The school gets government funding for 14 New Zealand student pilots. The rest will be privately funded and most of those are from overseas. But it could be that more than 40 students are enrolled at any one time. "But there's potential to grow if they're looking at the international market."

So while the national carrier is the biggest customer, it's not the only one. The airport is a busy place with agricultural planes, the aero club, Air Wanganui and more recently the RNZAF contributing the income.

"The Air Force is using its Texan trainer aircraft for a lot of touch-and-go landings. And we've had indications from the Air Force they'll be using our airfield a lot more," he said.

"They need to get their pilots into different places as they learned to fly in different environments. The King Airs fly here and the NH90s and Agusta 109 helicopters. It's very convenient for them because we're only 10 minutes away from Ohakea.

"They pay the same for a touch-and-go as they would if they landed. But if they do 10 touch-and-goes, we'll only charge them as if it was one landing. That's the same as we charge others."

For the airport it represented revenue but Mr MacGibbon said Whanganui's charges were in the lower quartile.

"We're between a rock and a hard place. We don't want to raise charges to drive people away but equally the ratepayers shouldn't be subsidising someone's flying, so it's about striking a balance."

Whanganui Airport is a busy regional airport and on a typical day racks up between 30 to 50 movements. That includes Air NZ, agricultural aircraft, the air ambulance and aero club flights.

It's a 50/50 partnership between the city and the Crown, one of six left in the country working under that arrangement.

While he's promoting the airport, Mr MacGibbon has been a prime mover behind the idea of an aviation network servicing the country. "We've got a roading network which everyone accepts as vital but for some unknown reason we haven't done the same for the aviation industry. But we're working to get this changed.

"Whether you're a small or large airport, it essentially doesn't change what you are. It depends on the ownership model and in our case we've had outstanding support from the district council. Look at the medical flights going from here. Without Air Wanganui's service there are a lot of people who wouldn't be alive today."

He said airports were often taken for granted but there was a considerable financial commitment made to the operation of the facility. Next year, for example, they would spend $250,000 on a protective sealing coat over the runway.

"Whether we're going to be a major scheduled passenger airport into the future, I don't know. We're so close to Palmerston North. But in terms of driving the local economy, our airport is absolutely vital.

"And I think we're going to see more third-level carriers emerge as well. Companies like Air Chathams and Sounds Air might start getting involved again in smaller centres.

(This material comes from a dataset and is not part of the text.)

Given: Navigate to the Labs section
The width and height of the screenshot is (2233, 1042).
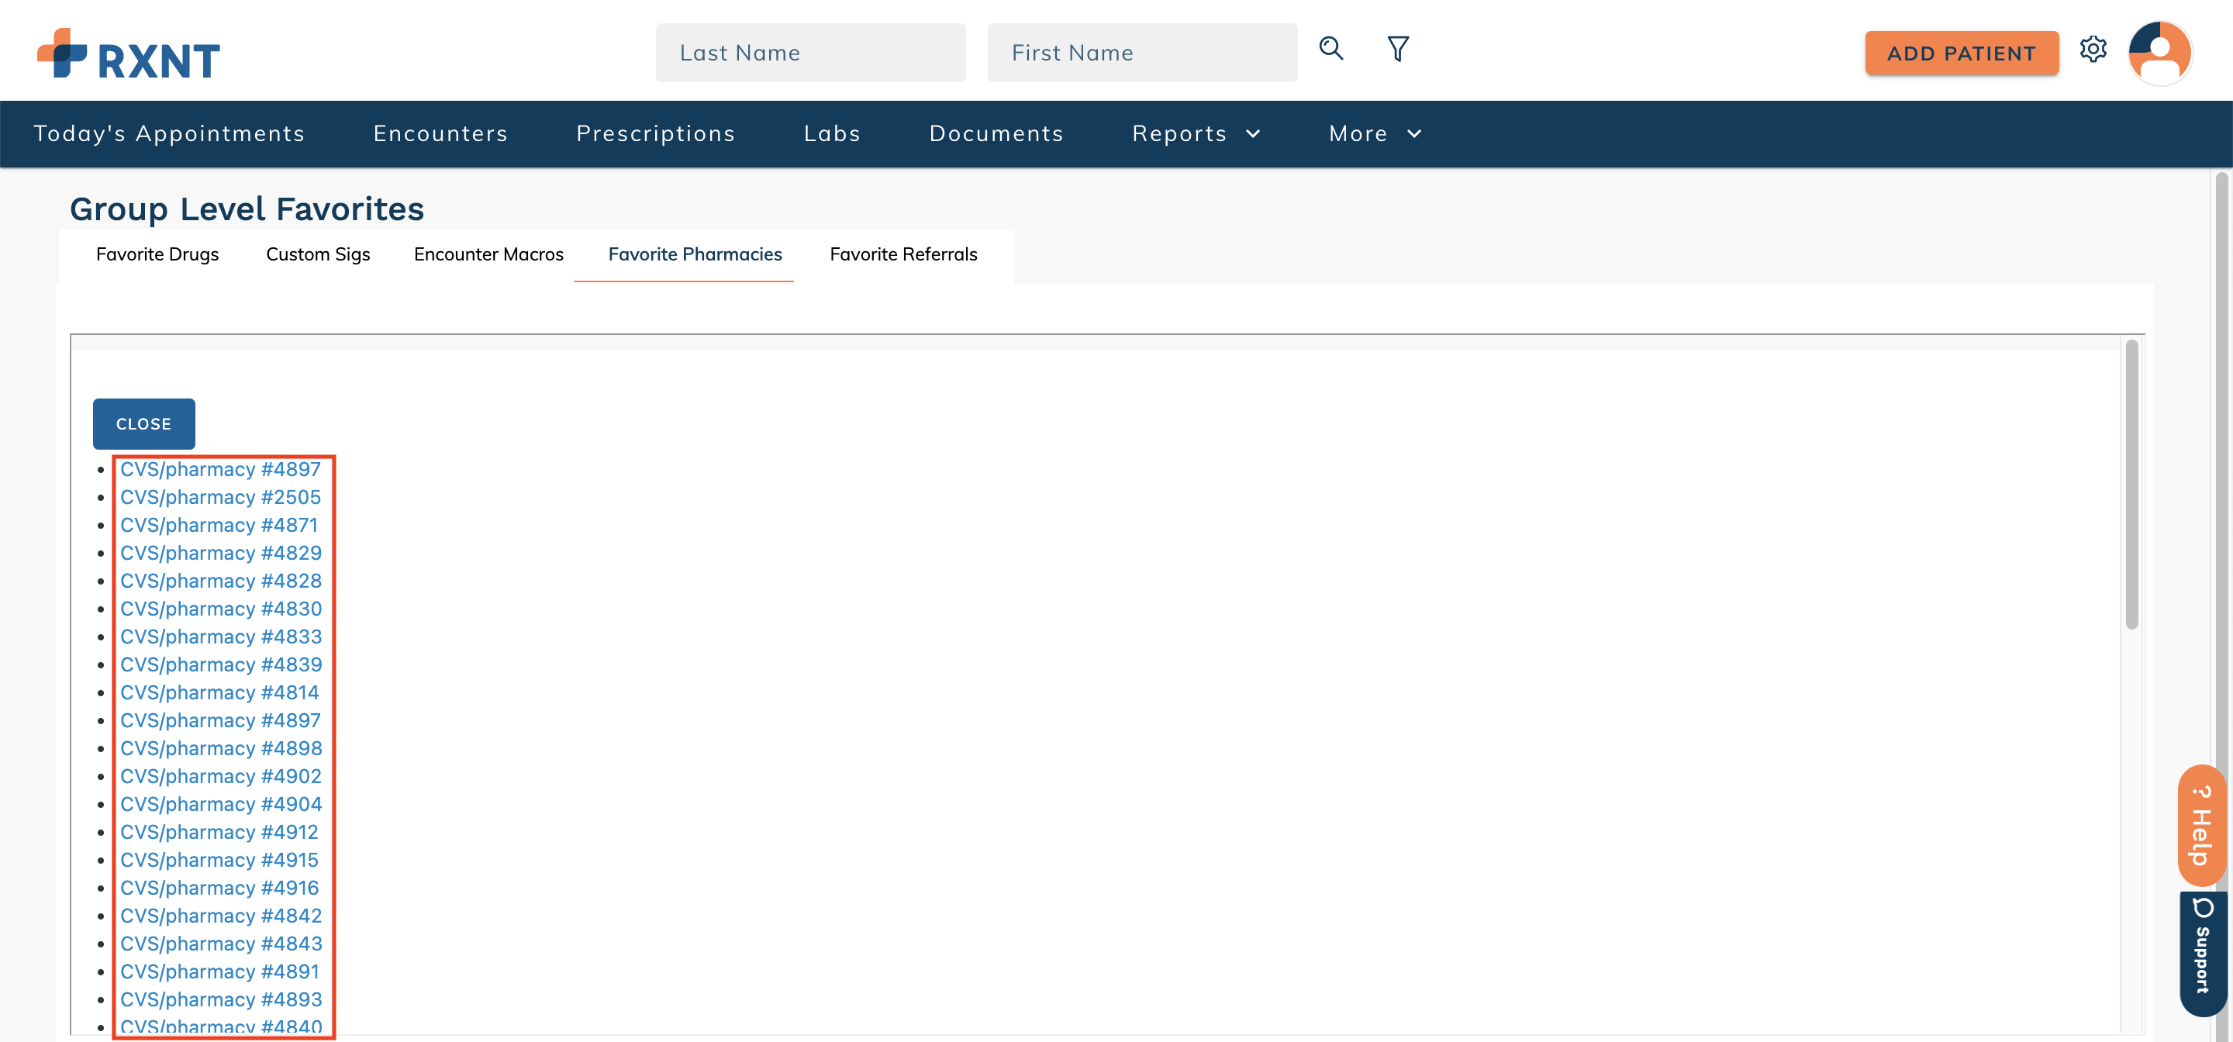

"But without that passenger link to Auckland especially I think this would be a different place. Whether we can sustain it into the future and whether we've got a carrier committed to providing the service is another thing. But we've proved that we can support that network.

"The numbers through here are pretty good and it's convenient but I'm just a bit concerned that their plans do not include a service that suits people flying from Auckland to Whanganui.

"That said, we value Air NZ and try and provide the best damn service to them that we can," Mr MacGibbon said.